**Selection:**
* START *

NATOs can be easily removed and washed ... either hand wash in the sink with glycerine or castile soap and air dry, or in the clothes washer with gentle detergent. Buy 2-3, and wear on one whilst another dries.  They're cheap,[1] use 'em and abuse 'em.

[1] Except for the fancy pants Maratacs and Zulus and Corvus Real Bonds.


----------



## William_Wilson (May 21, 2007)

Kutusov said:


> I remember when there were tons of Nivas around here, not many now. In fact it's very rare to see one and I believe there isn't a Lada dealership anymore (but they are going to come back pretty soon). I had a friend who bought 2 and the problem was the quality of steel on the bodywork. Porto is just by the sea and it's very damp. The guys lives right in front of the ocean and the cars staid outside. Rust did literally open holes in the bodywork! He gave up on Nivas after the second and got a Range Rover, the model previous to the ones that now exist. Bad move, the car would be spend almost half the time in the dealer to fix consecutive electrical problems. So he was fed up with that one also and bought a Panda 4x4 and it's the car he still drives around. Amazing what those little things can do off road!


A friend I went to trade school with, was the mechanic at a Lada dealership. One day I dropped in to see him while he was doing a pre delivery inspection on a Signet/Riva 2107. Looking in the engine compartment, we found a piece of sandpaper wedged in the rusty inner fender, direct from the factory.:lol: It wasn't uncommon for incomplete vehicles to sit outside while waiting for glass, light assemblies, etc. It's no surprise they were rot boxes.

Later,

William


----------



## William_Wilson (May 21, 2007)

David Spalding said:


> I bought a 22mm semi-cheap band at Target, made in China, but with a nice "pigskin" pattern. I cut it down according to an online tutorial for making notched straps for Seikos, and the 22mm actually fits my watch quite well. I chucked the cheap buckle and put on a generic deployant clasp, from Roy IIRC. Quite the nice look, and the strap was cheap enough to be a "beater."
> 
> 
> 
> ...


Nice job on notching that strap. :thumbsup:

I wore NATO's one summer while working. After a few minutes they'd be soaking wet and rather annoying. Leather bands would start to stink like a skunk's behind after a few weeks. Unfortunately it can hit 100 oF inside the barn. 

Later,

William


----------



## Chromejob (Jul 28, 2006)

William_Wilson said:


> ... I wore NATO's one summer while working. After a few minutes they'd be soaking wet and rather annoying. Leather bands would start to stink like a skunk's behind after a few weeks. Unfortunately it can hit 100 oF inside the barn.
> 
> Later,
> 
> William


You might want to consider a rubber strap then. I like the Seiko style that have textured undersides so you don't have a flat rubber surface against the skin. I wore my Seiko H558 working in temps up to 110Â° (heat index). Very easy to watch and dry, too.


----------

* END *

**Written task:**
Quote the forum thread word for word, starting with "A friend I went" and going on through "were rot boxes.".

**Stored dataset items:**
* START *

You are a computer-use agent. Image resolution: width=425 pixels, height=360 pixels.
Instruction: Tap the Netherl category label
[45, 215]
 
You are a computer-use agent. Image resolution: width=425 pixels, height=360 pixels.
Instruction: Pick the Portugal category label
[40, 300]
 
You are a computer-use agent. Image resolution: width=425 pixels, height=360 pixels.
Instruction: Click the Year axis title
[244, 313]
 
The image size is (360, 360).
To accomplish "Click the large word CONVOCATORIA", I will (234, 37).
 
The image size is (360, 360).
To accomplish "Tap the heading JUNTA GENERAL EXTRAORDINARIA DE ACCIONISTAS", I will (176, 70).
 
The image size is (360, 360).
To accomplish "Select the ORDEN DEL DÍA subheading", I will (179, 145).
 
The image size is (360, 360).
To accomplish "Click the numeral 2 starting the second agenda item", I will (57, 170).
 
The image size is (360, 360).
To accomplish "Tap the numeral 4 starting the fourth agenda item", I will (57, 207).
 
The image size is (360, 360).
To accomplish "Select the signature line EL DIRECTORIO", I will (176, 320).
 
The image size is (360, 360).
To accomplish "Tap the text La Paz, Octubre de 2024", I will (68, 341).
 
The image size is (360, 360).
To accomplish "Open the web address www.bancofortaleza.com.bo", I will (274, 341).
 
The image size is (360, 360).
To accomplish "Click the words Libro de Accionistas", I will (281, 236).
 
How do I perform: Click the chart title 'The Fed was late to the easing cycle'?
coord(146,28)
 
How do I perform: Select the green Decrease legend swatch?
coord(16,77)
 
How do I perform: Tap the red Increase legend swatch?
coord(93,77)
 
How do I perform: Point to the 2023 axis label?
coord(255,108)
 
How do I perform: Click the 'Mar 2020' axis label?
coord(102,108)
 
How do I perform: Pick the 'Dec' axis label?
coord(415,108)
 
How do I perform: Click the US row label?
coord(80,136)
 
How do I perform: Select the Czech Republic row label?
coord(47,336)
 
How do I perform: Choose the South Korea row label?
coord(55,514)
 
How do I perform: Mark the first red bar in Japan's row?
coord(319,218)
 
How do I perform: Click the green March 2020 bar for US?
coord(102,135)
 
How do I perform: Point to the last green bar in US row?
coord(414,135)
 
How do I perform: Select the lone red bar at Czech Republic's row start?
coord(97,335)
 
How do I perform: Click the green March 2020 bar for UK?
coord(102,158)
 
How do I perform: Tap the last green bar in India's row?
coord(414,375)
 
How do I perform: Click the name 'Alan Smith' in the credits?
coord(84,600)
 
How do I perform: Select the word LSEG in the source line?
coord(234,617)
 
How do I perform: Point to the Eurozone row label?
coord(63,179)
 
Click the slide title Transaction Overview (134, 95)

* END *

**Exercise response:**
A friend I went to trade school with, was the mechanic at a Lada dealership. One day I dropped in to see him while he was doing a pre delivery inspection on a Signet/Riva 2107. Looking in the engine compartment, we found a piece of sandpaper wedged in the rusty inner fender, direct from the factory.:lol: It wasn't uncommon for incomplete vehicles to sit outside while waiting for glass, light assemblies, etc. It's no surprise they were rot boxes.